## Fragmento del documento
El teatro en tanto creación artística ha sido desde siempre una catarsis contra el infortunio, la opresión y la pobreza. Es la vida mostrada en la realidad que se expone en las obras dramáticas, y cada época puede desnudar en las tablas la vida del presente. El teatro despierta en el espectador la ira o la risa, la tristeza o la rebeldía. La tragedia es una manera de purgar el castigo por el crimen, y es la denuncia contra los opresores.
Esta frase de Hamlet, en el drama de Shakespeare, lo expresa todo:
“El propio fin del arte dramático, cuyo objeto (…) ha sido y es presentar un espejo de la humanidad: mostrar a la virtud sus propios rasgos, al vicio su verdadera imagen, y a cada generación y edad su fisonomía y sello característico.” (Hamlet, Acto Tercero, escena II)

La eliminación de la conciencia trágica es la consecuencia del nihilismo hedonista que domina la existencia actual, porque la tragedia había mantenido el equilibrio entre valores en conflicto. Al purgarse la pena en la tragedia del arte teatral, se restablece el orden quebrantado y los valores sociales toman de nuevo su lugar: es catarsis para sanar la violación de los tabúes. El mito de Edipo es la irrupción de la tragedia para restaurar la norma que prohíbe el incesto. Hoy día no se representa el arte de la tragedia en igual sentido, y sigue siendo una necesidad humana.

Cuando el gobernante autoritario presiente que la obra dramática puede remover su dominio, por la luz que la expresión de horror o miedo puede revelar, trata de silenciar la angustia contenida. Samuel Beckett lo expresó de este modo: “Nada de nada. Un silencio. Mejor callarse, es el único medio si se quiere reventar sin decir nada… Explotar mudo”. Esas crudas palabras del escritor irlandés son el sacudón para reaccionar en quién teme persecución y miseria. Ha recibido un llamado.

Pero se cierra la puerta a la voz que pronuncia la queja.
Siempre puede hallarse una excusa para amordazar el pensamiento, que es libre. Escuchamos decir que los medios de comunicación pueden torcer la formación ética de los niños, y también de los hombres que luchan por obtener una vida medianamente satisfactoria. Dicen los gobernantes autoritarios que su deber es procurar la felicidad de los súbditos (porque de esa naturaleza son los ciudadanos sometidos). La idea de felicidad es tan frágil como la de progreso.

La felicidad no puede concederla ninguno que no seamos nosotros mismos, y es la búsqueda de algo inalcanzable antes que un estado de conciencia que pueda conquistarse. El principio de autonomía se opone al paternalismo.

Aquella frase que dictaba como ejemplo de buen gobierno el otorgamiento de la mayor felicidad posible, es una expresión irreal, porque no es una tarea del gobierno; y tampoco el progreso social confiere el ánimo de paz que pregonan los líderes. Sabemos adónde conduce el progreso: La humanidad lo ha padecido en el triunfalismo que llega a ser decadencia.
Desde siempre, el teatro ha significado la liberación de las pasiones contenidas. Cuando presenciamos Rey Lear sentimos el horror de la trama y el dolor de los personajes; Pero al abandonar la sala de teatro estamos en otro estado emocional: la tragedia que se representó ante nosotros nos produjo un estado catártico y trasladamos nuestro pesar a los personajes de la obra.

## Datos proporcionados
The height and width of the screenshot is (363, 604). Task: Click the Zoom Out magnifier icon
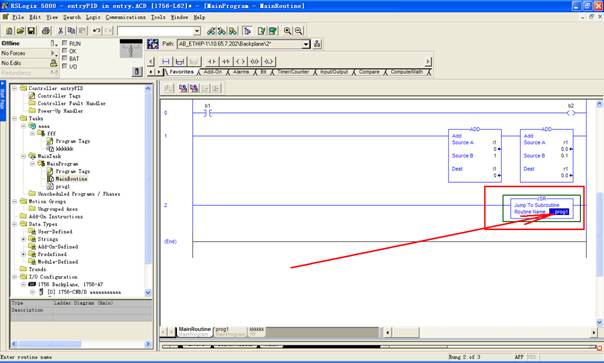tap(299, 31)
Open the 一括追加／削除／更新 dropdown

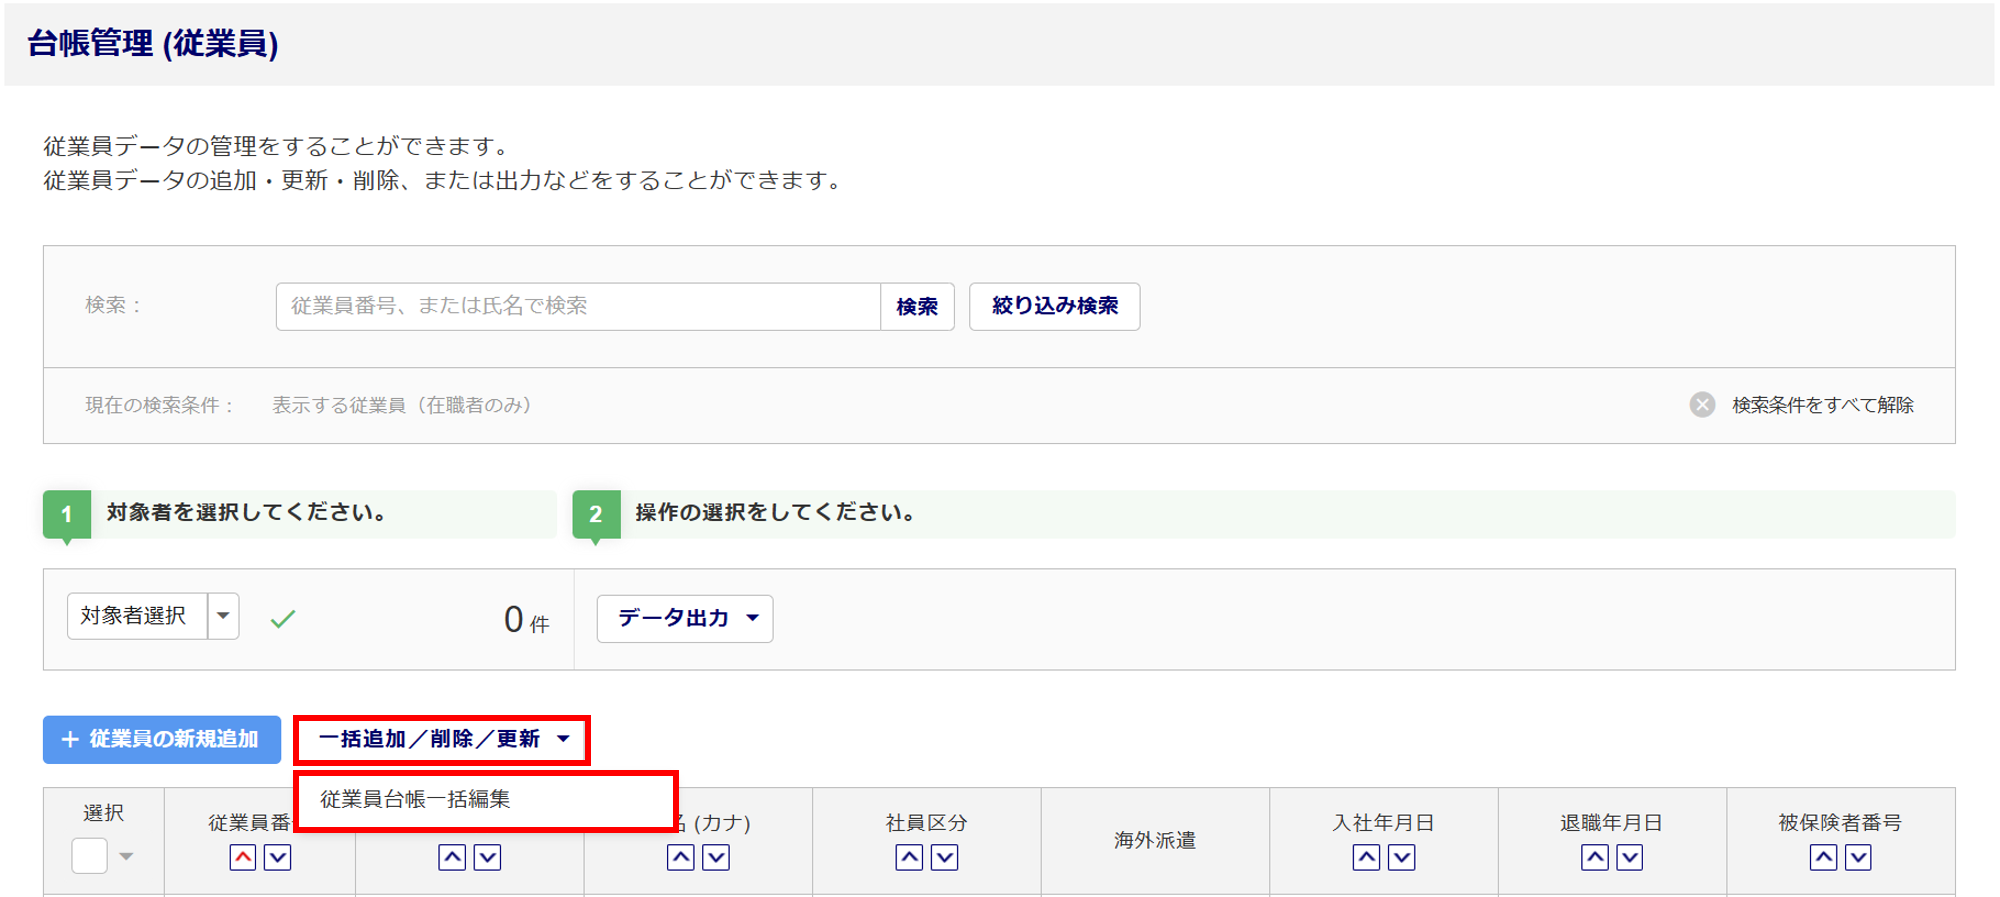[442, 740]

## Tareas
a) En el texto sobre el teatro, ¿qué mito aparece como la irrupción de la tragedia para restaurar la norma que prohíbe el incesto?
b) Por favor, prosigue el texto sobre el teatro y la catarsis a partir de su última oración.

## Respuestas del ejercicio
a) El mito de Edipo.

b)
Hay tantos Hamlet como melancolías. El Príncipe de Dinamarca que hemos sido durante el transcurso del drama, se queda en las tablas para dejarnos salir del recinto menos agobiados. El arte nos preserva de los peligros de la sordidez de la existencia y la chata realidad.

En la existencia del hombre, el dolor es un paso hacia el abandono de la voluntad; pero la aflicción que nos produce una obra de arte es purificador y nos empuja hacia un grado más alto de perfección. De igual modo, la comedia nos procura la compensación ante el dominio que avasalla. En ambos casos se produce la elevación del espíritu, como razón de ser de la rebelión ante la injusticia o el crimen en nuestra odisea vital.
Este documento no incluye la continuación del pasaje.